Your responsibility: The recommendations in this guideline represent the view of NICE, arrived at after careful consideration of the evidence available. When exercising their judgement, professionals and practitioners are expected to take this guideline fully into account, alongside the individual needs, preferences and values of their patients or the people using their service. It is not mandatory to apply the recommendations, and the guideline does not override the responsibility to make decisions appropriate to the circumstances of the individual, in consultation with them and their families and carers or guardian.

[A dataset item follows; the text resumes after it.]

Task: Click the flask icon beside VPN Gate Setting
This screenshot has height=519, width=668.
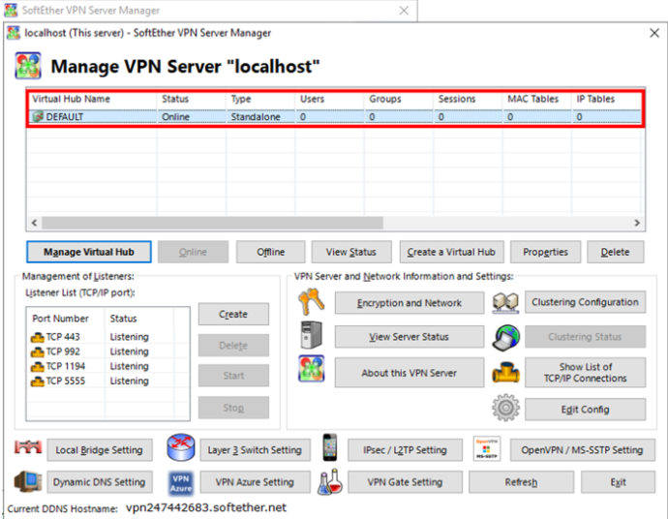Action: tap(330, 481)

Local commissioners and providers of healthcare have a responsibility to enable the guideline to be applied when individual professionals and people using services wish to use it. They should do so in the context of local and national priorities for funding and developing services, and in light of their duties to have due regard to the need to eliminate unlawful discrimination, to advance equality of opportunity and to reduce health inequalities. Nothing in this guideline should be interpreted in a way that would be inconsistent with complying with those duties.

Commissioners and providers have a responsibility to promote an environmentally sustainable health and care system and should assess and reduce the environmental impact of implementing NICE recommendations wherever possible.

Created: March 28, 2020; Last Update: February 12, 2021.